**What you should do**
Please copy out every one of the entries below word for word, keeping each line as it stands.

**Input records**
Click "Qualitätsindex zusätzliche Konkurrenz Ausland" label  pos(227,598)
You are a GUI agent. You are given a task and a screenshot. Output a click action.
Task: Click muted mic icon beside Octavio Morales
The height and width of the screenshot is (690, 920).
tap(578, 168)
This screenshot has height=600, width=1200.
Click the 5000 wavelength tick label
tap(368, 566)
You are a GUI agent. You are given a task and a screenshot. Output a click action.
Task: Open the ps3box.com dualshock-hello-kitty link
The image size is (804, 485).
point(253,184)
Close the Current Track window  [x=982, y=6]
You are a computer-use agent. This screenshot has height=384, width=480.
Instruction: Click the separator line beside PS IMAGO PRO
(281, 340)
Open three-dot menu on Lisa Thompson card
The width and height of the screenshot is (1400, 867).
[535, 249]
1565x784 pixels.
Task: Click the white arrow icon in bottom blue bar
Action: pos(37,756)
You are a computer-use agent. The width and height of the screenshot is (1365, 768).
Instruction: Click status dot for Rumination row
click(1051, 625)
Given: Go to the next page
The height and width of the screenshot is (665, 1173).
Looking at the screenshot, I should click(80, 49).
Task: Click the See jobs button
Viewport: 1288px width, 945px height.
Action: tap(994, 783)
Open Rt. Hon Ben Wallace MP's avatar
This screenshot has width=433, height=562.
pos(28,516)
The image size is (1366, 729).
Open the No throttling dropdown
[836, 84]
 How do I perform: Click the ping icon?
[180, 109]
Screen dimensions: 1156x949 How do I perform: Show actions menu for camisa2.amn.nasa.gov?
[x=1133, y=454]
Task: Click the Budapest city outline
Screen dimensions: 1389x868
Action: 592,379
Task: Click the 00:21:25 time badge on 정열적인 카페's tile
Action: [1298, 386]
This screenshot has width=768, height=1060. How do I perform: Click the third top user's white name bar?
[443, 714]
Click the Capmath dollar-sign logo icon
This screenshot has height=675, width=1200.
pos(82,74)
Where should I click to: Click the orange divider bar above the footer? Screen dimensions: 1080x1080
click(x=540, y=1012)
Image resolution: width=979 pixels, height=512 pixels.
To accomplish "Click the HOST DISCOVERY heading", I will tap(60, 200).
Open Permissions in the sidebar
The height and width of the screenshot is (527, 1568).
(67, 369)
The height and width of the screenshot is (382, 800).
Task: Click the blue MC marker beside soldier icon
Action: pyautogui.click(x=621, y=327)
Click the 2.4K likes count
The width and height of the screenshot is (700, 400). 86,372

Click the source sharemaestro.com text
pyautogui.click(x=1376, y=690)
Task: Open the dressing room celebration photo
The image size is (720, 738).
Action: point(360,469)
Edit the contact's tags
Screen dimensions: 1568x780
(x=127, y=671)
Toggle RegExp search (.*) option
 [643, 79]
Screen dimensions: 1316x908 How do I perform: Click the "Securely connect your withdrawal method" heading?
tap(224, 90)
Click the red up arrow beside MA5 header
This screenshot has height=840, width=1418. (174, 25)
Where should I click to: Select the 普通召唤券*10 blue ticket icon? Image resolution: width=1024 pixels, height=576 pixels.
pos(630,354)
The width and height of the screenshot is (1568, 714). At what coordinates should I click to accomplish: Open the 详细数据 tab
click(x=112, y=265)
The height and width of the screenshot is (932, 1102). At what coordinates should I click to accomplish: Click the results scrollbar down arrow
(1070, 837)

**The output**
Click "Qualitätsindex zusätzliche Konkurrenz Ausland" label  pos(227,598)
You are a GUI agent. You are given a task and a screenshot. Output a click action.
Task: Click muted mic icon beside Octavio Morales
The height and width of the screenshot is (690, 920).
tap(578, 168)
This screenshot has height=600, width=1200.
Click the 5000 wavelength tick label
tap(368, 566)
You are a GUI agent. You are given a task and a screenshot. Output a click action.
Task: Open the ps3box.com dualshock-hello-kitty link
The image size is (804, 485).
point(253,184)
Close the Current Track window  [x=982, y=6]
You are a computer-use agent. This screenshot has height=384, width=480.
Instruction: Click the separator line beside PS IMAGO PRO
(281, 340)
Open three-dot menu on Lisa Thompson card
The width and height of the screenshot is (1400, 867).
[535, 249]
1565x784 pixels.
Task: Click the white arrow icon in bottom blue bar
Action: pos(37,756)
You are a computer-use agent. The width and height of the screenshot is (1365, 768).
Instruction: Click status dot for Rumination row
click(1051, 625)
Given: Go to the next page
The height and width of the screenshot is (665, 1173).
Looking at the screenshot, I should click(80, 49).
Task: Click the See jobs button
Viewport: 1288px width, 945px height.
Action: tap(994, 783)
Open Rt. Hon Ben Wallace MP's avatar
This screenshot has width=433, height=562.
pos(28,516)
The image size is (1366, 729).
Open the No throttling dropdown
[836, 84]
 How do I perform: Click the ping icon?
[180, 109]
Screen dimensions: 1156x949 How do I perform: Show actions menu for camisa2.amn.nasa.gov?
[x=1133, y=454]
Task: Click the Budapest city outline
Screen dimensions: 1389x868
Action: 592,379
Task: Click the 00:21:25 time badge on 정열적인 카페's tile
Action: [1298, 386]
This screenshot has width=768, height=1060. How do I perform: Click the third top user's white name bar?
[443, 714]
Click the Capmath dollar-sign logo icon
This screenshot has height=675, width=1200.
pos(82,74)
Where should I click to: Click the orange divider bar above the footer? Screen dimensions: 1080x1080
click(x=540, y=1012)
Image resolution: width=979 pixels, height=512 pixels.
To accomplish "Click the HOST DISCOVERY heading", I will tap(60, 200).
Open Permissions in the sidebar
The height and width of the screenshot is (527, 1568).
(67, 369)
The height and width of the screenshot is (382, 800).
Task: Click the blue MC marker beside soldier icon
Action: pyautogui.click(x=621, y=327)
Click the 2.4K likes count
The width and height of the screenshot is (700, 400). 86,372

Click the source sharemaestro.com text
pyautogui.click(x=1376, y=690)
Task: Open the dressing room celebration photo
The image size is (720, 738).
Action: point(360,469)
Edit the contact's tags
Screen dimensions: 1568x780
(x=127, y=671)
Toggle RegExp search (.*) option
 [643, 79]
Screen dimensions: 1316x908 How do I perform: Click the "Securely connect your withdrawal method" heading?
tap(224, 90)
Click the red up arrow beside MA5 header
This screenshot has height=840, width=1418. (174, 25)
Where should I click to: Select the 普通召唤券*10 blue ticket icon? Image resolution: width=1024 pixels, height=576 pixels.
pos(630,354)
The width and height of the screenshot is (1568, 714). At what coordinates should I click to accomplish: Open the 详细数据 tab
click(x=112, y=265)
The height and width of the screenshot is (932, 1102). At what coordinates should I click to accomplish: Click the results scrollbar down arrow
(1070, 837)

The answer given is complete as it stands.